In the e-mail he sent last night, or early this morning, he told her he would be in the city tonight, ready to show her
the prototype. He encouraged her, only half joking, to bring along some of her venture-capital friends. The Man Handle, he explained, would appeal to the very men who had the power to invest in it. Indeed, it was a tool that no depraved capitalist could do without. He sketched out his business plan, which had evolved over the last few days from a few bullet points of satirical bombast to something that actually seemed plausible and real, and then he took some time to tell her how things had been going for him, personally, since they last spoke that night in the cab. In June, the house flipper had disappeared without paying Bobby for his last month of work.
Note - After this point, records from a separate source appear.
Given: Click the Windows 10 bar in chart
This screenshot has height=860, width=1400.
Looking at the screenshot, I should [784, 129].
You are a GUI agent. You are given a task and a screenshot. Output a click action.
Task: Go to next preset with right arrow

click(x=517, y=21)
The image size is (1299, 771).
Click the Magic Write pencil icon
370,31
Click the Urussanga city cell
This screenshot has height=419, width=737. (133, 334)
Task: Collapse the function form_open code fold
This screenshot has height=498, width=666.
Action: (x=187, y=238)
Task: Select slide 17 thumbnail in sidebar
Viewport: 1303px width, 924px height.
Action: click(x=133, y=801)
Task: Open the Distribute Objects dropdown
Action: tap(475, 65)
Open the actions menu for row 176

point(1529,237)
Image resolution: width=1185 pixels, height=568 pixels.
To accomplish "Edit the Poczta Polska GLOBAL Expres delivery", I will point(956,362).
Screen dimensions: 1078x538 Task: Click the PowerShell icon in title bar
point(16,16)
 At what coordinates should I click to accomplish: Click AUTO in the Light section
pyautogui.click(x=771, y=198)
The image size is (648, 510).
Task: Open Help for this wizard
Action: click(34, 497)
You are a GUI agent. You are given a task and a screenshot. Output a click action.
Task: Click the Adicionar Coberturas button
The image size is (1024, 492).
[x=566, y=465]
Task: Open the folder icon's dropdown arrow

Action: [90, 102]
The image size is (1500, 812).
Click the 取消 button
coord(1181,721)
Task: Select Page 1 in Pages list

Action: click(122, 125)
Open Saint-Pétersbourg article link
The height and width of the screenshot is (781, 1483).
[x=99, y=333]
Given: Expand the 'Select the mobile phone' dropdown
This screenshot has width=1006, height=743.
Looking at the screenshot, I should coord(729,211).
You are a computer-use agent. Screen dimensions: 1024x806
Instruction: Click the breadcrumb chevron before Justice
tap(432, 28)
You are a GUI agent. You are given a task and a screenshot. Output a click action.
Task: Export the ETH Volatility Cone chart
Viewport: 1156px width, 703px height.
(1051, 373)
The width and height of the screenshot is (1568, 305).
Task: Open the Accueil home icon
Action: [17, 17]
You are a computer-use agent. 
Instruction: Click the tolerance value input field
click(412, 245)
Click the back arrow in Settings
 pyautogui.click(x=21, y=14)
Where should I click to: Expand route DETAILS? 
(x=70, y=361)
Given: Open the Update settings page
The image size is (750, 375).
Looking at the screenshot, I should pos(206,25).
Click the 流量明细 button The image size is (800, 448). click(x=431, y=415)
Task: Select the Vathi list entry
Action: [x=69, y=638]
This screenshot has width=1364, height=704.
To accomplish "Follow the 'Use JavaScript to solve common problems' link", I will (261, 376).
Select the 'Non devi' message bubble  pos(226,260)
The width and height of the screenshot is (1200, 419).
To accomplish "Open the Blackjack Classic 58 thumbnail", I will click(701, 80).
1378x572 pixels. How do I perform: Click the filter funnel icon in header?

After that, he answered a Craigslist ad—“$$$$ Sales Pros Needed $$$$”—and got hired to sell ad space for an East Bay newspaper conglomerate. It was horrible, and he discovered, once again, how much he hated sales. At some point he stopped going to work, and by now he was pretty sure they had fired him. He was broke and the walls were closing in, but in this moment of darkness he had found inspiration. Cometh the Hour, Cometh the Man Handle: the thing pretty much marketed itself. However, his sudden lack of income and increase in free time was causing friction with his latest batch of roommates. The guy farthest down the hall, a programmer from Lahore, had caught Bobby using his laptop a few times, and Bobby knew that it was only a matter of time before the guy slit his throat with a bejeweled dagger. Looking back, it was a pretty macabre e-mail and it worried Bobby that her response was so short. Nora usually wrote back in a tone that was as equally paranoid and macabre, but this time she just said that if he was around, she could meet him for a drink in the city at eight o’clock, and she named her favorite Irish pub. Even worse, she had signed her name without the usual “love.”